А кому не понятно — тот не чует русского национального чувства.
Русская идея
Русская идея стала всеобщей страшилкой для слабонервного европейца. Пугало, которым легко стращать разрезвившегося обывателя, благо еще с XVI в. в Европе переписывают басни о русских, сочиненные послом австрийского «цесаря» Герберштейном.
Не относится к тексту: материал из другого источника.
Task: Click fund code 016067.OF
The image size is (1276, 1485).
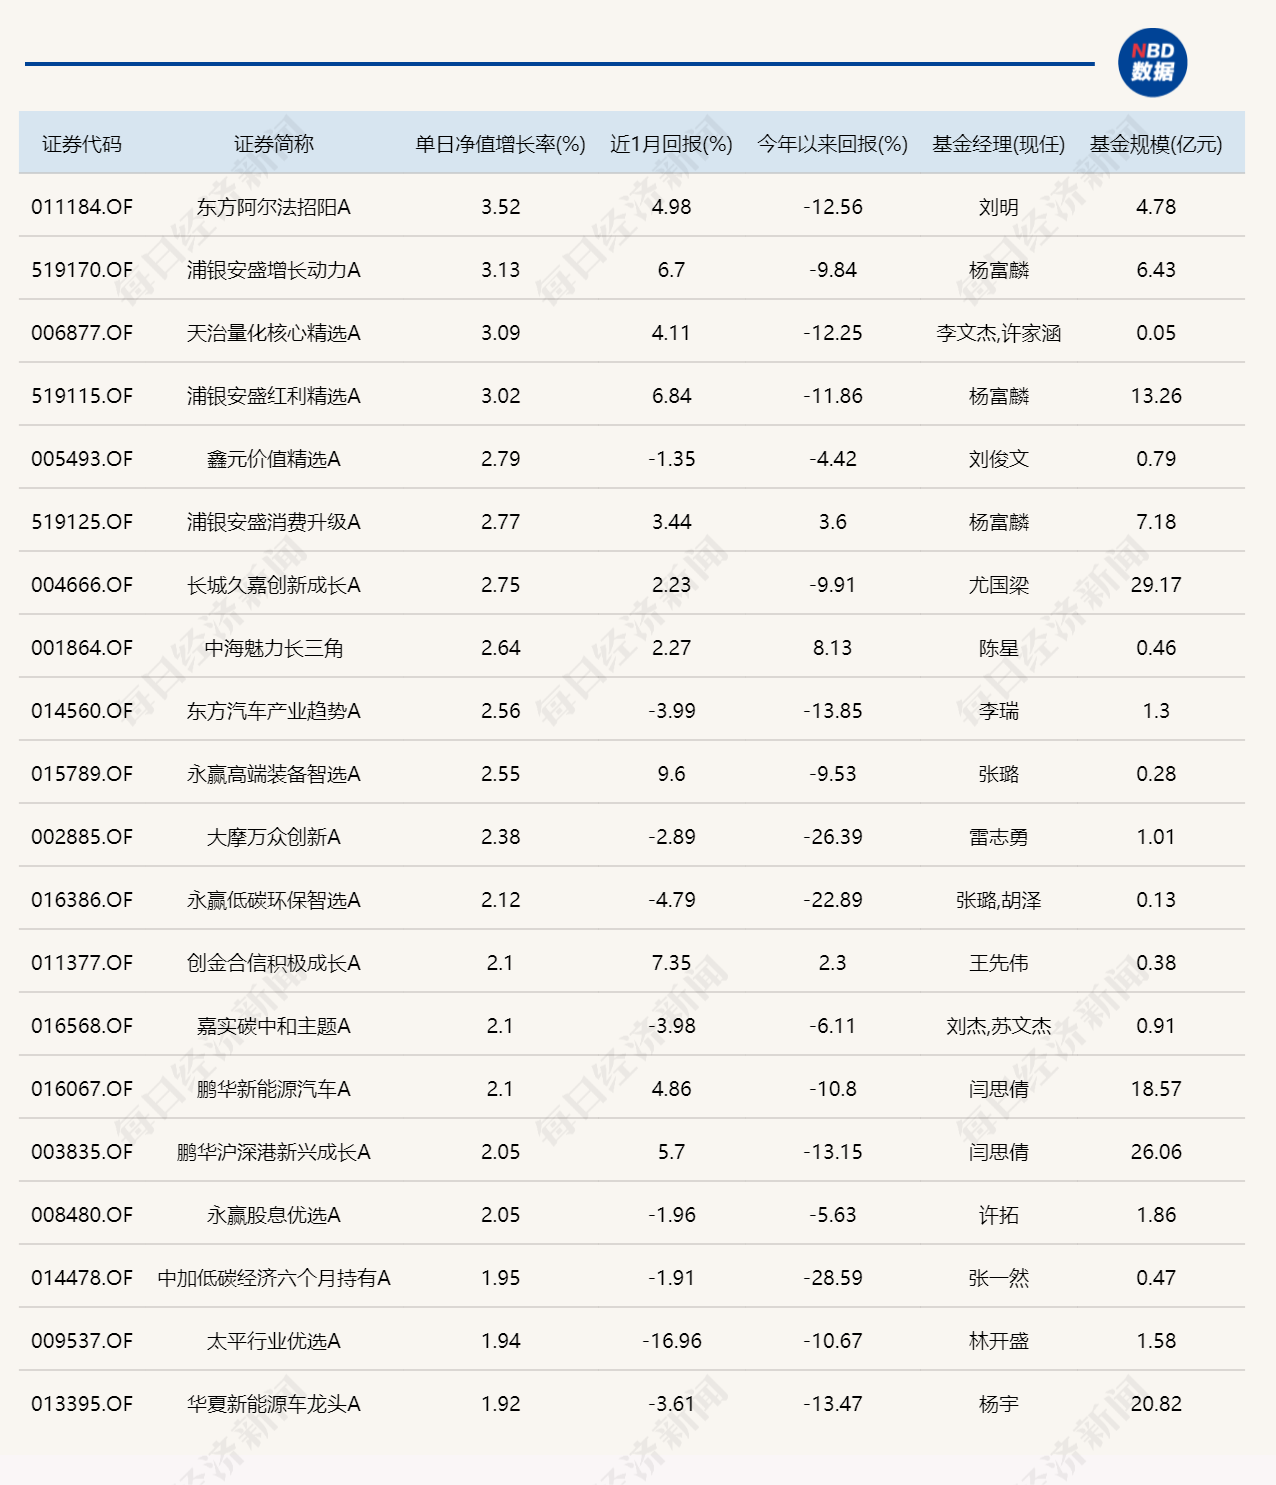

Термин русская идея приписывают Владимиру Соловьеву — это христианская идея вселенской связи людей в теократии. М. В. Ильин верно уточняет происхождение термина как «болезненность заимствования» — звучит не по-русски, напоминает некоторые немецкие выражения, некая гегельянская «вечно движущаяся из самой себя идея» [Ильин 1997: 363 и след.]. Для Достоевского это синтез идеи и ума — народное начало: «Характер нашей будущей деятельности должен быть в высшей степени общечеловеческий», так что «русская идея, может быть, будет синтезом всех тех идей, которые с таким упорством, с таким мужеством развивает Европа в отдельных своих национальностях» и, «может быть, всё враждебное в этих идеях найдет свое примирение и дальнейшее развитие в русской народности». Ничего враждебного другим народом такая русская идея не несет; обычная претензия развивающегося с некоторым запозданием народа на синтез тех достижений, которые уже сформулированы народами, клонящимися к упадку. Никто не станет отрицать, что в течение последнего столетия народы мира учились на ошибках тех цивилизационных прорывов в будущее, которые осуществляла как раз Россия.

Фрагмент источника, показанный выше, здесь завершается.